# Cute and Cuddly Cthulhu



## Pakhet (Feb 26, 2003)

I saw this and couldn't resist.  sorry Cthulhu


----------



## Rich Parsons (Feb 26, 2003)

> _Originally posted by Pakhet _
> *I saw this and couldn't resist.  sorry Cthulhu  *




You mean I am paranoid and afraid of this????

 


:rofl: :rofl:


----------



## Pakhet (Feb 26, 2003)

Santathulu...

He knows if you've been naughty, he knows if you've been nice.
But he'll suck your brains out anyway.


----------



## Phil Elmore (Feb 26, 2003)

I have one of those Cthulhu stuffed animals, actually.


----------



## Cthulhu (Feb 26, 2003)

I had Kaith and/or his girlfriend pick one of those up for me.  My 3-year old daughter confiscated it for her own. 

Cthulhu


----------



## fist of fury (Feb 26, 2003)

Ia! Ia! Cthulhu ftaghn!


----------



## Ginsu (Feb 26, 2003)

> He knows if you've been naughty, he knows if you've been nice.

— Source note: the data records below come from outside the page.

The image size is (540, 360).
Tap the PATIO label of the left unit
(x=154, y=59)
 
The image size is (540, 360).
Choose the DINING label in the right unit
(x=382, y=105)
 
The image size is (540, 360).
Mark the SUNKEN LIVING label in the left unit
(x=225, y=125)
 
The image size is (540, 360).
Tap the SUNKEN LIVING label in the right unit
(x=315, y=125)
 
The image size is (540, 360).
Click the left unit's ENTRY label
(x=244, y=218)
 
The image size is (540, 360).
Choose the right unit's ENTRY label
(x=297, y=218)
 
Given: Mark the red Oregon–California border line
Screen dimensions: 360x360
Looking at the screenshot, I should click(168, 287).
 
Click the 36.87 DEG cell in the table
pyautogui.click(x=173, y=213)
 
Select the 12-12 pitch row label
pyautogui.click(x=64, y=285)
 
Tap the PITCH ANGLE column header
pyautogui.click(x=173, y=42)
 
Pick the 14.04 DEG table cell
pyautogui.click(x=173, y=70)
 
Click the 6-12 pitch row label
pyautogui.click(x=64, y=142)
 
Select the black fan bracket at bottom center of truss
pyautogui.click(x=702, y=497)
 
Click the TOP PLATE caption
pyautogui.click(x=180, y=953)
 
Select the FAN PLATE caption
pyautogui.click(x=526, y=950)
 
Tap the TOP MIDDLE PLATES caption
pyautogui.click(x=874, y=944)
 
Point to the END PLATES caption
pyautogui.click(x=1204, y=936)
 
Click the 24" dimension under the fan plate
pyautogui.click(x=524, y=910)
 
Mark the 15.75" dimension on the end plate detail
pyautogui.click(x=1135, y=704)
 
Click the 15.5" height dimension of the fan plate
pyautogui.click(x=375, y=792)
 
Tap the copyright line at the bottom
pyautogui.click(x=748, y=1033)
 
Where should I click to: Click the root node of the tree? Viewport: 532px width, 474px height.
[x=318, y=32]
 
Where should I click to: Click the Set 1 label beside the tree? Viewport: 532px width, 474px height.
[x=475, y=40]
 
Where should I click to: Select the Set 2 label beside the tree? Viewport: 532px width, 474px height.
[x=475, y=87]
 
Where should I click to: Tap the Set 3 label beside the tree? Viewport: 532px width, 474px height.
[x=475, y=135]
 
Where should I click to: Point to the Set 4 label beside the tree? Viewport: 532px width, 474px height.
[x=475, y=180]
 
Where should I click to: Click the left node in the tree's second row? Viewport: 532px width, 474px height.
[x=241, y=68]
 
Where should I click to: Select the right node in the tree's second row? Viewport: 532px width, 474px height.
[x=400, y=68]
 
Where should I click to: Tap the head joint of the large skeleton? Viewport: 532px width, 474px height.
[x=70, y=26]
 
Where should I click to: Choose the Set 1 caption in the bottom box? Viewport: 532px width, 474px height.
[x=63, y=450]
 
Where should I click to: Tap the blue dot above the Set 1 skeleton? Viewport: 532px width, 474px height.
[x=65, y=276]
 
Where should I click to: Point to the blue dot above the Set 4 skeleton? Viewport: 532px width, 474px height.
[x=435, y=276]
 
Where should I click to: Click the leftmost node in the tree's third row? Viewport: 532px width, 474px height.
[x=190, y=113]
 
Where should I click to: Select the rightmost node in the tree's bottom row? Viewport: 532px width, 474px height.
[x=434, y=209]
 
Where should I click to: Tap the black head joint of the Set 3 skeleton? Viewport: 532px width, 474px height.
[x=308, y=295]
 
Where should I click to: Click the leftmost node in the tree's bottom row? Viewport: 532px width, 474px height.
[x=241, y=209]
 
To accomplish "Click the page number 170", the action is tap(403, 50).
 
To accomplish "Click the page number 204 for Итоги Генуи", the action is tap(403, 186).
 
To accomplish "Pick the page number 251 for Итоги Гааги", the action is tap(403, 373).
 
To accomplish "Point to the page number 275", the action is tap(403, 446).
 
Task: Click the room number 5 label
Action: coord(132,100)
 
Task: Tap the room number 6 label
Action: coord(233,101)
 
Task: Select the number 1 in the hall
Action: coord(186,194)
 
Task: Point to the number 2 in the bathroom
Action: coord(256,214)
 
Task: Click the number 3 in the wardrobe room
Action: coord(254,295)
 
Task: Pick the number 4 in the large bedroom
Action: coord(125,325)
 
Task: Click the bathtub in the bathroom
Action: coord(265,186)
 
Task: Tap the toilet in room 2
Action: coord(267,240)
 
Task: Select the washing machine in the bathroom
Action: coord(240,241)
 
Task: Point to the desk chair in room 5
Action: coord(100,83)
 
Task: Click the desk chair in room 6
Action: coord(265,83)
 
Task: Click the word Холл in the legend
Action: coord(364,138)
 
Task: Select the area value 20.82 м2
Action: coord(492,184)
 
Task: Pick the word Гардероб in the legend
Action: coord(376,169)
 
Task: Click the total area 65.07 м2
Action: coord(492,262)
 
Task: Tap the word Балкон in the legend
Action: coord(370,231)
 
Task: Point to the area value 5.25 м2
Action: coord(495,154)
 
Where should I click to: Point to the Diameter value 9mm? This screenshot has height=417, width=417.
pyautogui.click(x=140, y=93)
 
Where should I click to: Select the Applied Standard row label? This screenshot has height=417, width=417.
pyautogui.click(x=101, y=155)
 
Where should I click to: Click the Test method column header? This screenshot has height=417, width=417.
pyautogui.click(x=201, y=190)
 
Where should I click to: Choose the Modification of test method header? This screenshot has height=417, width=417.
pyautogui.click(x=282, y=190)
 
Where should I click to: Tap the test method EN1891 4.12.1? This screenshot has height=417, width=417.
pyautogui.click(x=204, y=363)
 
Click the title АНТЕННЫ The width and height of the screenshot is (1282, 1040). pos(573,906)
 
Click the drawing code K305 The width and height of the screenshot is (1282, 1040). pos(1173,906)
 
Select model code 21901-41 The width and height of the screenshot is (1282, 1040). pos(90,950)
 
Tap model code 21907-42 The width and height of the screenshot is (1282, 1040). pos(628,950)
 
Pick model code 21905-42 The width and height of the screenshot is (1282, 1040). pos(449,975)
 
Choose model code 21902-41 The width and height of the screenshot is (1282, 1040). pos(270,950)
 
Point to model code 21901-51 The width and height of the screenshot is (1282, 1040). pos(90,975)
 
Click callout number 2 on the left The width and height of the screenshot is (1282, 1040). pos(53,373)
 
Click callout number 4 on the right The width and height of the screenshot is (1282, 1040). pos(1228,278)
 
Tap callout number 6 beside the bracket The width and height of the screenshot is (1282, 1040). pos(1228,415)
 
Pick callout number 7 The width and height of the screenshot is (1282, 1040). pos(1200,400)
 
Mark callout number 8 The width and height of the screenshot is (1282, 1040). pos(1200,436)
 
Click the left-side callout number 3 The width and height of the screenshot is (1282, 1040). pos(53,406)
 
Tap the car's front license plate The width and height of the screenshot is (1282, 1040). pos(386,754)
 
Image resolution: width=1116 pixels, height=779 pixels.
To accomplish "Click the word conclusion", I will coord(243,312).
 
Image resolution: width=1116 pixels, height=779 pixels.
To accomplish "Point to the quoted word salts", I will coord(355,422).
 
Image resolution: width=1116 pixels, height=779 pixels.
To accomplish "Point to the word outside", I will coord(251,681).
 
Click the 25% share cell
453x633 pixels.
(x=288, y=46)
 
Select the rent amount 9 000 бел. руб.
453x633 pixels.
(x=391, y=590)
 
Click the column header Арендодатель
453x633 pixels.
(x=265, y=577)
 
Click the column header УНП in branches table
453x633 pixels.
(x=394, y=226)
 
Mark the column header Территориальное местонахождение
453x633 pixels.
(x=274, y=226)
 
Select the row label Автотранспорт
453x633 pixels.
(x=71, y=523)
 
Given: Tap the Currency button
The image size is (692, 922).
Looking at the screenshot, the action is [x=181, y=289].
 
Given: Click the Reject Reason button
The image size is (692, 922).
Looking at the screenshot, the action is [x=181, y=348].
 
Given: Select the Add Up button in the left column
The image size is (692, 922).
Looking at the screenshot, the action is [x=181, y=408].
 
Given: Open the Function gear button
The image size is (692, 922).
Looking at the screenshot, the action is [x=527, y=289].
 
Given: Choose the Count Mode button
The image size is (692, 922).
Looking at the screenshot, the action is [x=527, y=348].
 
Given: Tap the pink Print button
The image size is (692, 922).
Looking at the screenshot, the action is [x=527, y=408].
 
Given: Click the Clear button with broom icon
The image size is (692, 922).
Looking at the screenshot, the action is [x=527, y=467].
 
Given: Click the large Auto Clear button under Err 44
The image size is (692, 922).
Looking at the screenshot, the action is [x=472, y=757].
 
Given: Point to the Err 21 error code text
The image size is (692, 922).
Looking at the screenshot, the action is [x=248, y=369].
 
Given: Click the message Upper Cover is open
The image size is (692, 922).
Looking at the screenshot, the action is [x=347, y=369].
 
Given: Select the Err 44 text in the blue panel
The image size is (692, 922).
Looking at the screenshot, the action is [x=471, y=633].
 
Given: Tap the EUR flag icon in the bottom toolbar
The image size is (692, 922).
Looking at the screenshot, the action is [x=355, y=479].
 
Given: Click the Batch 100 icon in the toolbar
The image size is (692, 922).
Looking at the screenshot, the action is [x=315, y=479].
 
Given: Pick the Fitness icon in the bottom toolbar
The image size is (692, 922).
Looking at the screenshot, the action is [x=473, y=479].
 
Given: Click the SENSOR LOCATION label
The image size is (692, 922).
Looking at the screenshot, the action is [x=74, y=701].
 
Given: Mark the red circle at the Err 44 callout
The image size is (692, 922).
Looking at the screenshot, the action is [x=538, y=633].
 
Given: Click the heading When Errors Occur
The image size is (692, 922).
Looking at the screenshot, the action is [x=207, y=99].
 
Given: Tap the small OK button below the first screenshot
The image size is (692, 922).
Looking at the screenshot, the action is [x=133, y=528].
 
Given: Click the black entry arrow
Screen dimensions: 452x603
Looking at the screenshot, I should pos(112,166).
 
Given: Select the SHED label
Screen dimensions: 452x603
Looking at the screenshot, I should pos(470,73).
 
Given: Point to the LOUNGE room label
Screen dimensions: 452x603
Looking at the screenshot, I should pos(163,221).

So funny, but some how wrong on so many levels!  



_Ginsu_


----------



## Cthulhu (Feb 26, 2003)

_Ph'nglui mglw'nafh Cthulhu R'lyeh wgah'nagl fhtagn_

Cthulhu


----------



## Master of Blades (Feb 26, 2003)

> _Originally posted by Cthulhu _
> *Ph'nglui mglw'nafh Cthulhu R'lyeh wgah'nagl fhtagn
> 
> Cthulhu *



I agree......completly :asian:


----------



## fist of fury (Feb 26, 2003)

N'gai, n'gha'ghaa, bugg-shoggog, y'hah; 
Yog-Sothoth, Yog-Sothoth!


----------



## Master of Blades (Feb 26, 2003)

> _Originally posted by fist of fury _
> *N'gai, n'gha'ghaa, bugg-shoggog, y'hah;
> Yog-Sothoth, Yog-Sothoth! *



You guys might wanna take yourselfs to the doctor cuz thats a nasty cough you got there! :shrug:


----------



## jfarnsworth (Feb 26, 2003)

I hope that no one got anything on themselves.:rofl:


----------



## Cthulhu (Feb 26, 2003)

_Iah!  Shub-Niggurath!

ZARIATNATMIX, JANNA, ETITNAMUS,

HAYRAS, FABELLERON, FUBENTRONTY,

BRAZO, TABRASOL, NISA,

VARF-SHUB-NIGGURATH ! GABOTS 

MEMBROT !_

Cthulhu


----------



## Pakhet (Feb 26, 2003)

> _Originally posted by Cthulhu _
> *Iah!  Shub-Niggurath!
> 
> ZARIATNATMIX, JANNA, ETITNAMUS,
> ...



  I just know it's not going to be good...


----------



## Roland (Feb 26, 2003)

Where can we get them?
 I have a friend I would love to get those for!


----------



## dearnis.com (Feb 26, 2003)

Agreed!  I need one!


----------



## Pakhet (Feb 27, 2003)

http://www.trollandtoad.com/products/category.php?dname=toys&cid=667


----------



## dearnis.com (Feb 27, 2003)

All right!
In some deeply twisted way my life is more complete now that I have ordered one of the little guys!


----------



## fist of fury (Feb 27, 2003)

> _Originally posted by dearnis.com _
> *All right!
> In some deeply twisted way my life is more complete now that I have ordered one of the little guys! *



Welcome to the brotherhood

Ia! Ia! Cthulhu ftaghn!

:EG:


----------



## dearnis.com (Feb 27, 2003)

actually had to get the Narlathotep as well...
Now if they just offered the posable and adjustable wilber whately!


----------



## fist of fury (Feb 27, 2003)

Or even a Hastur action figure

Hastur,Hastur,Hastur.......


----------



## dearnis.com (Feb 27, 2003)

Do I worry that there is a market?  Should I be suprised that we are all in the same place?

NAHHH!


----------



## Cthulhu (Feb 27, 2003)

If they want to impress me, they need to come out with an Azatoth playset.

Cthulhu


----------



## Rich Parsons (Feb 27, 2003)

> _Originally posted by dearnis.com _
> *Do I worry that there is a market?  Should I be suprised that we are all in the same place?
> 
> NAHHH! *




Nope I worry NOT!  


I think it is cute and scary at the same time


----------



## dearnis.com (Mar 5, 2003)

They came today!!

wait...does this mean that FedEx is the messenger of the great old ones??


----------



## Cthulhu (Mar 5, 2003)

> _Originally posted by dearnis.com _
> *They came today!!
> 
> wait...does this mean that FedEx is the messenger of the great old ones?? *



Silence!

Mighty Cthulhu doesn't want everyone to know of his varied nefarious schemes!

Cthulhu


----------